I used to read a lot of business books. It got to the stage where half of the stories and quirky little anecdotes kept recurring. It got boring.

But that's probably a sign that I've read enough in this field!

Now I rarely read new business books, but still find a lot of interest in other non-fiction in areas I know a lot less about.

You may want to check out Blinkist. https://www.blinkist.com/ They give you the condensed information. Usually it is enough to get an overview. For a deep dive you can follow up by buying the book.
Judicious online research will give you a much better signal than any single book will. But the book may engross you in a narrative or walk you through complex topics in stages. Read books because it's fun, not to accomplish a goal.
At this point I pretty much just read histories, mostly written by academics, and fiction. Most popular press books are simply garbage and almost anything written for the business community is likewise garbage.
Simple answer for me is to not feel obligated to finish the book.

But if you’re looking for a binary, then does it have an index?

How about audiobooks?

Had I had the option to listen to audiobooks while I was in school, I would’ve been a much better student. I never read any of the assigned reading when I was in school because I couldn’t keep my focus on the words, but I’m finding myself cruising through about one very long book per month. Most of the books had been non-fiction (social science and history mostly), but more recently I’ve been getting into novels. They’re just so easy to listen to at the gym, or while driving, or while playing video games.

For all of you who have kids, please encourage them to listen to audiobooks if they don’t like reading paper books. That is, unless you think it’s a valuable skill to know how to bullshit their way through a paper on a book they haven’t read…
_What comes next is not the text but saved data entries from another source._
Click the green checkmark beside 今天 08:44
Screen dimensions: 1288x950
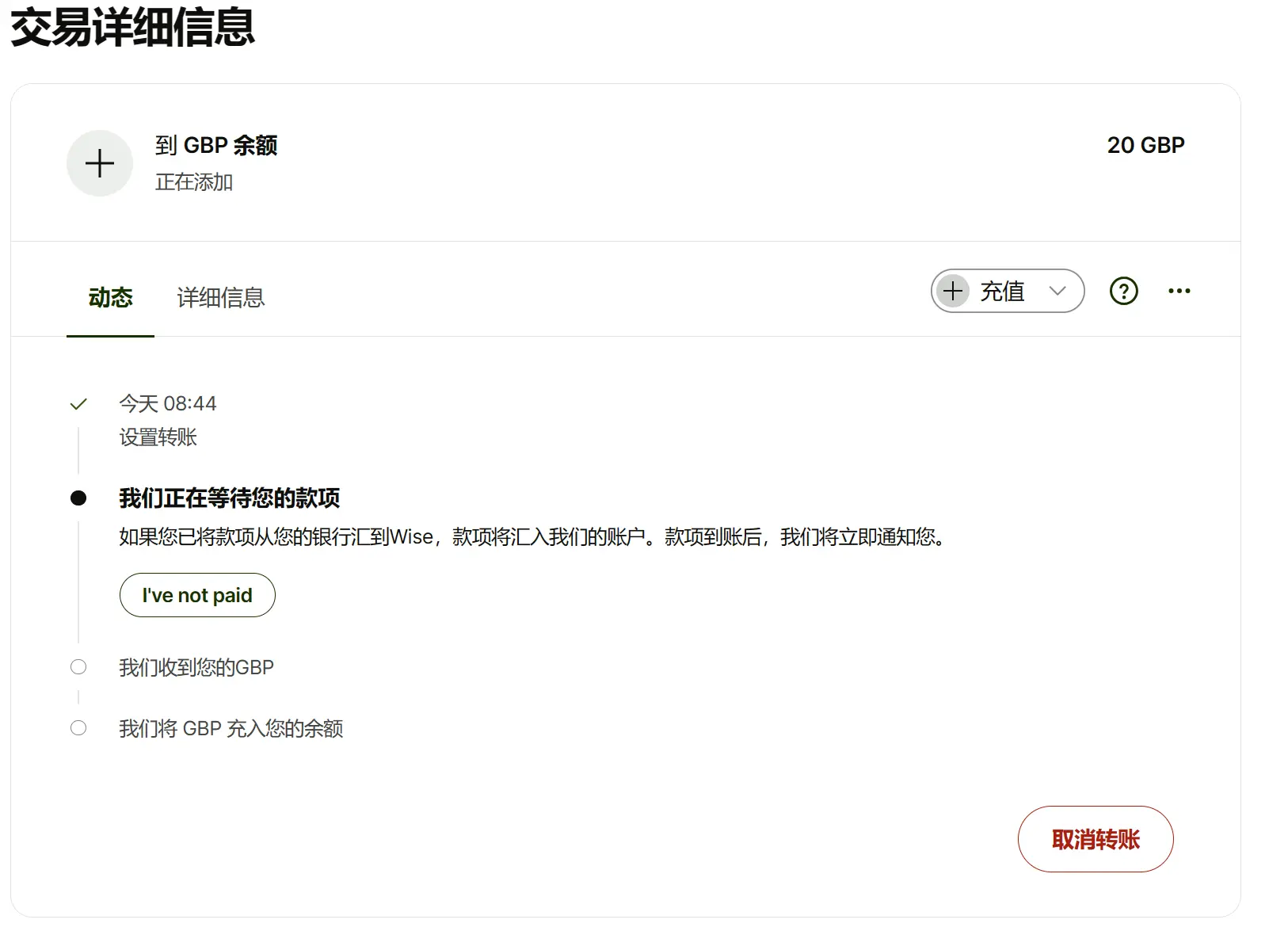click(78, 405)
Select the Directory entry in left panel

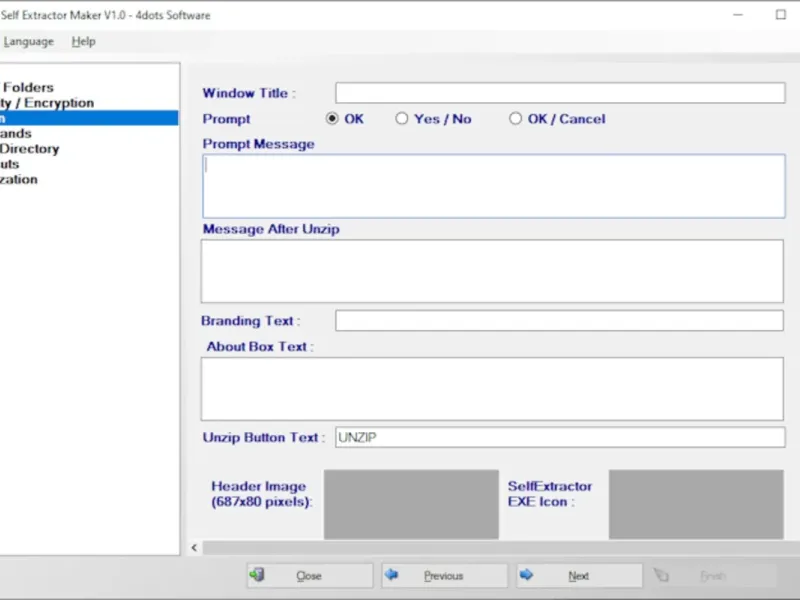(30, 149)
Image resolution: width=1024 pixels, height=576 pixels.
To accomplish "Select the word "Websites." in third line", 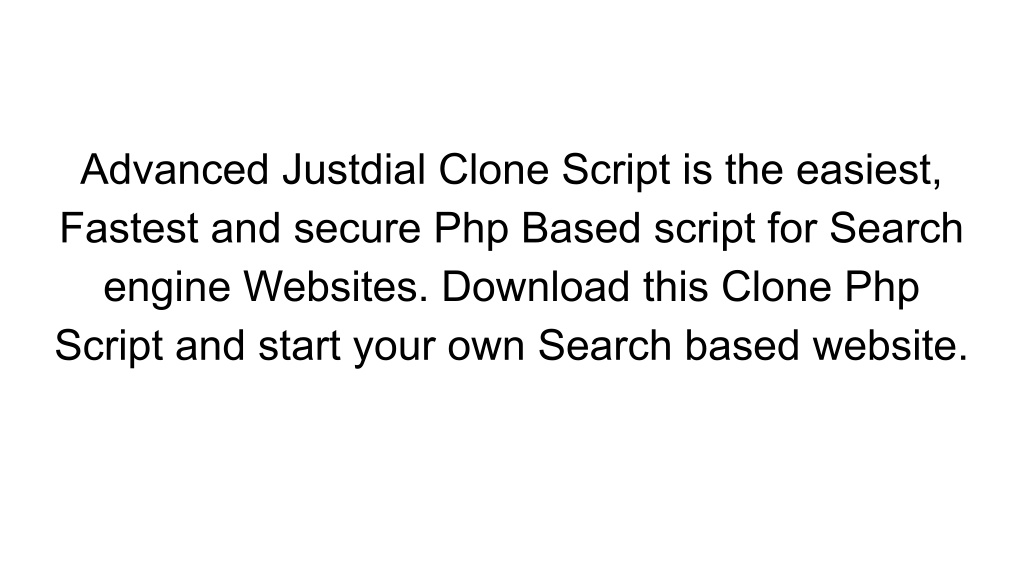I will (x=336, y=287).

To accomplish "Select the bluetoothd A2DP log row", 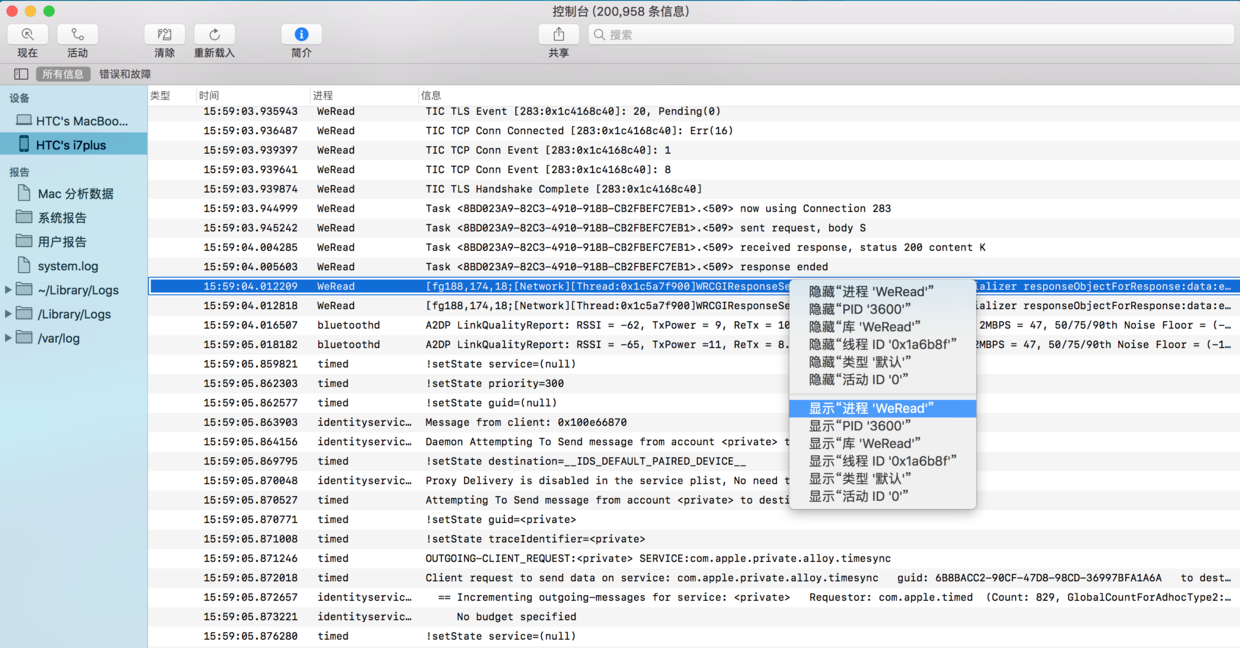I will (600, 324).
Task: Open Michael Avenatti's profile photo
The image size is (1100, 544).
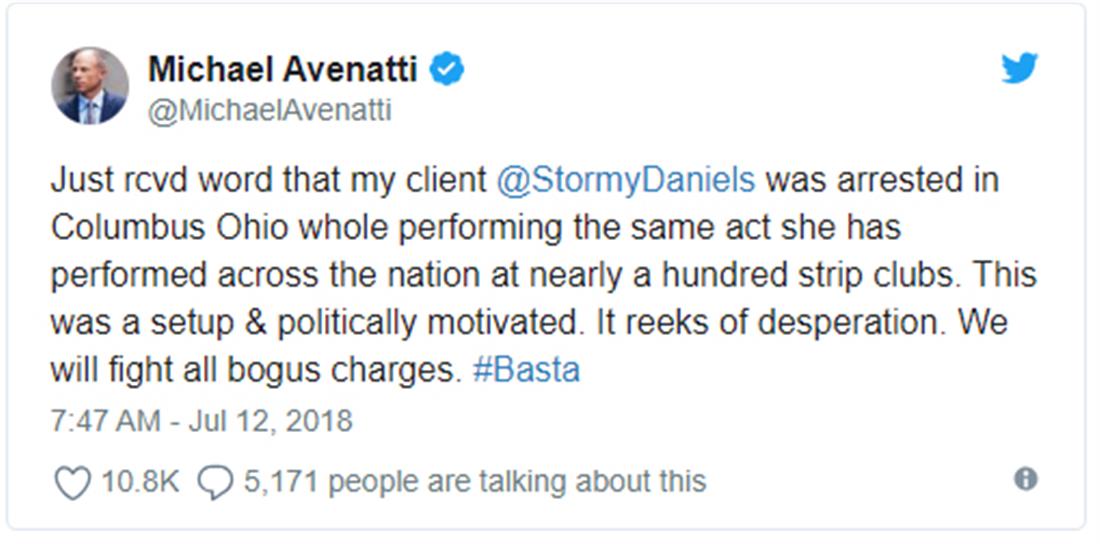Action: [x=90, y=86]
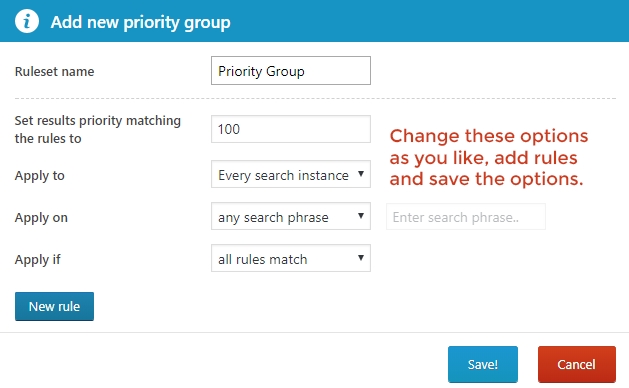Save the priority group
The height and width of the screenshot is (388, 629).
pos(483,364)
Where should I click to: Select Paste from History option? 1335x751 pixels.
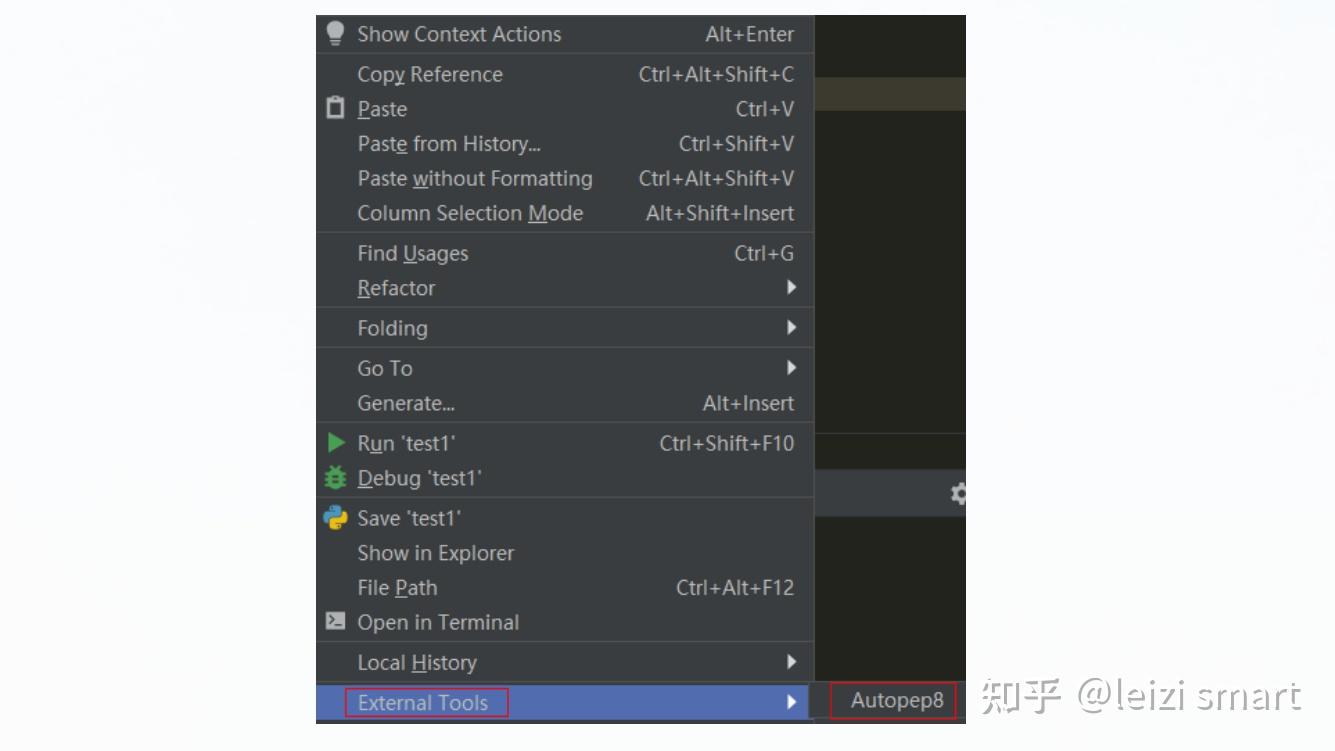565,144
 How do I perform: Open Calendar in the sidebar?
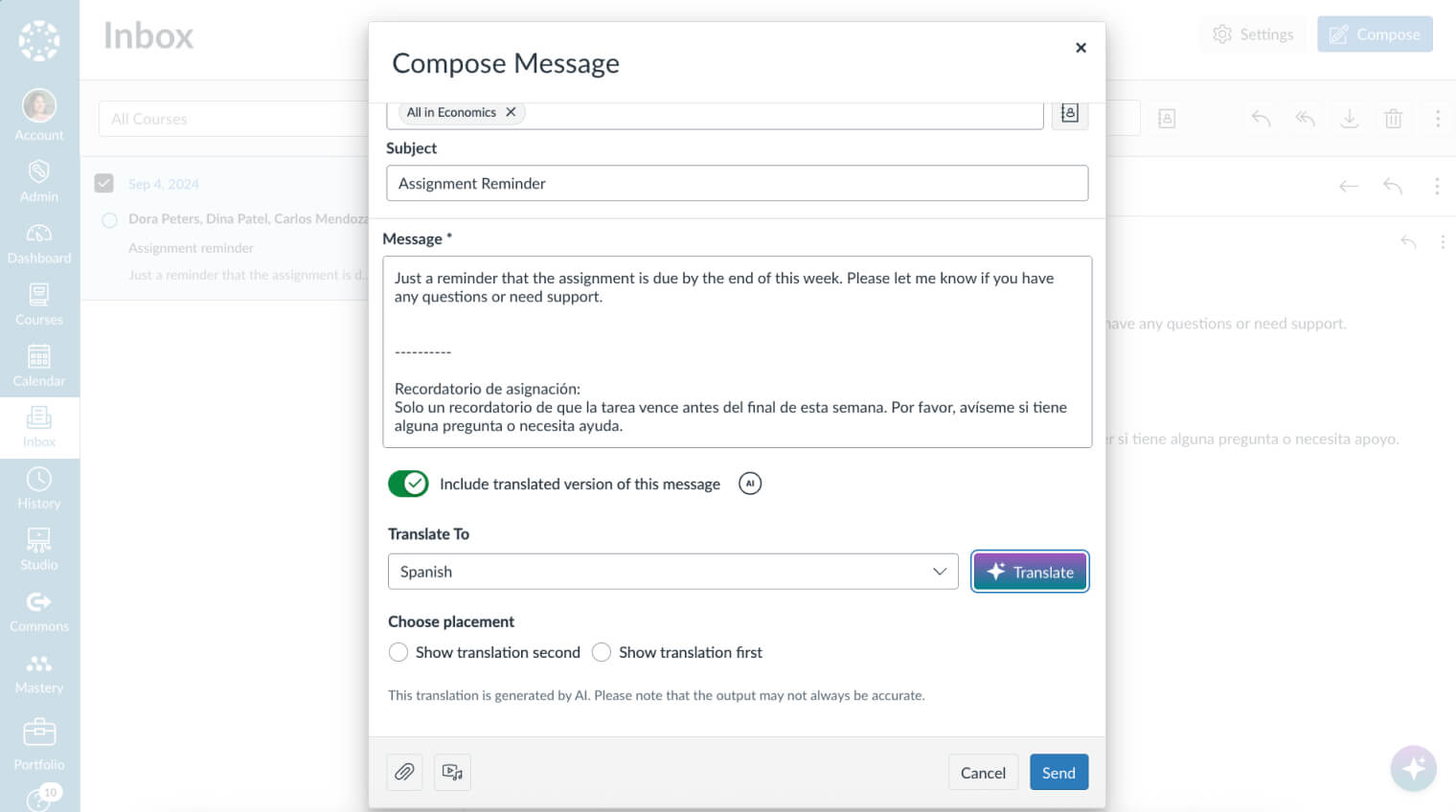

A lot of my reading is audiobooks. I love audiobooks - they enabled my reading levels to go way up in the last few years. Some more details about this here: https://eli.thegreenplace.net/2020/my-reading-habits/
By definition, you're not reading. It's called "listening", as in "I listen to a lot of audiobooks".
Audiobooks are my saving grace when it comes to my daily commute and doing boring chores at home.
Agreed on the commute. I find that, having stopped commuting, I cannot follow an audiobook any more.
No question about it. There are more than enough great, great books that we waste our time (if our intention is to learn) reading much else. You don't have time to read them all. Nothing in a blog will compare.

More broadly, I find a strong correlation between the amount of time it takes to write something and the value, which shouldn't surprise us: The product of years of study and writing and rewriting should be far superior to the same person's hot take on social media. Books > quarterly journals > monthlies > weeklies > dailies > 24/7 hot takes.

I’d like there to be a “reader sophistication” metric that works similar to “you may also like” recommendations, e.g., if I look up Gene Wolfe, it gives me sci-fi authors in his vicinity of reading level or greater. I know that some have done this with lexical analysis of the text itself via LSA, but the results produce many false positives (i.e., high proximity).